■ Exercise details:
Pull each line with the string "computer" from the entries.

■ Source data:
┄┄┄┄┄┄┄┄┄┄┄┄┄┄┄┄┄┄┄┄
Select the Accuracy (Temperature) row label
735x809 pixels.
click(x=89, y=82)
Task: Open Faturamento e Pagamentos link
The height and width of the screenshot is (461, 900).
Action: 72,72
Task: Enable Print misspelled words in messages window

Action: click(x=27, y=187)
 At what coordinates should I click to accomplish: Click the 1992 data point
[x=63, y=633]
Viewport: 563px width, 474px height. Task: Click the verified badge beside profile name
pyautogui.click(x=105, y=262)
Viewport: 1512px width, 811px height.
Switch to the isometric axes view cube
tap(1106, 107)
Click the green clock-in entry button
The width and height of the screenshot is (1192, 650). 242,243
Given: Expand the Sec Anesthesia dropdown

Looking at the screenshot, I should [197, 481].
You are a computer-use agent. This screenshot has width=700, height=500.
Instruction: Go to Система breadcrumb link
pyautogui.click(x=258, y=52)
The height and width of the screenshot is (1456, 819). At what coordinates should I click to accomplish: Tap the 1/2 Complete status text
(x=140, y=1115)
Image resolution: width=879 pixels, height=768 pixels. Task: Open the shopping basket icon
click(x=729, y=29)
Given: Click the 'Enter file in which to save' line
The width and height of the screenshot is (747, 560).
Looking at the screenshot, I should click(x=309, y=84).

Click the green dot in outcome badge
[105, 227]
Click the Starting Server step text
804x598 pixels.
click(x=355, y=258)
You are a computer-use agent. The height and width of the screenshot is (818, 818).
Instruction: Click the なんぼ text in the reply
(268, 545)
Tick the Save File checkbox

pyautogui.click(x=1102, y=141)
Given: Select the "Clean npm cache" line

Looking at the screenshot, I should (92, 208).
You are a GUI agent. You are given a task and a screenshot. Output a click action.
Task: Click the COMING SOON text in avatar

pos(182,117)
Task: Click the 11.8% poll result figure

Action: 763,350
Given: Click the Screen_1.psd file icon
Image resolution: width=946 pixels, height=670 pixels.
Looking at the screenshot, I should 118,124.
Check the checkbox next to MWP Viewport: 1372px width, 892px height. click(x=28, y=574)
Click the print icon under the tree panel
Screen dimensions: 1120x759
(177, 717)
┄┄┄┄┄┄┄┄┄┄┄┄┄┄┄┄┄┄┄┄
■ Result of this task:
You are a computer-use agent. This screenshot has width=700, height=500.
You are a computer-use agent. The height and width of the screenshot is (818, 818).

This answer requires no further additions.